Very few people go to that memorial and think, "Well, it's just for the Marines."
We go there and we think "World War II."
But it did generate a lot of comment for a lot of people who got engaged in this, Tom
Brokaw and Tom Hanks, etc. Funding came together, and that's how it got done.

[question inaudible]

A.
I don't know about Putin's involvement in the big statue that you're talking about.
I know that there was a Russian émigré artist who for years and years wanted to have this
sculpture in New Jersey that he had already made.
And when 9/11 happened said, "Hey, I've got a 9/11 memorial."

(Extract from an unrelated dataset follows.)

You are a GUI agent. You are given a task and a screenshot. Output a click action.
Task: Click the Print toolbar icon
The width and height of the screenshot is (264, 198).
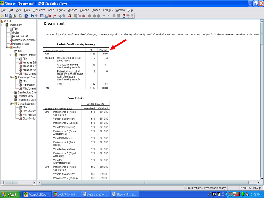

In Pennsylvania, the memorial
has had progress.
Just a few days ago, the U.S. government announced that it has now officially seized or purchased
all the land they need to build the memorial.
The reason it's so big is that it's a former strip-mine site, so they've had to do a lot
of management of the land. It's also going to be wetlands. It's a 2,200 acre site, and
they're in the process of building it and getting the details.

Every one of these
sites—in New York, Pennsylvania, though Washington is done—are under the mandate
to get this thing done by the 10-year anniversary, but I don't know that it's actually going
to happen right away.
The temporary memorial is open and available, and you can go visit it. They even built an
off ramp from the Pennsylvania Turnpike.

As for the crescent, it wasn't really a crescent;
it was a bunch of maples. And who cares about the crescent?
I mean, we use it in the flag of South Carolina.
But the artist changed the design and came up with a whole circle of red maples. But
that still hasn't satisfied the anti-memorial people who are really kind of interesting.
They are out there in terms of seeing all this Islamo-fascism in this memorial.
The families of those who died on the plane are so sick of this and are saying, "Can we
get past this? Can we just get the memorial done with?"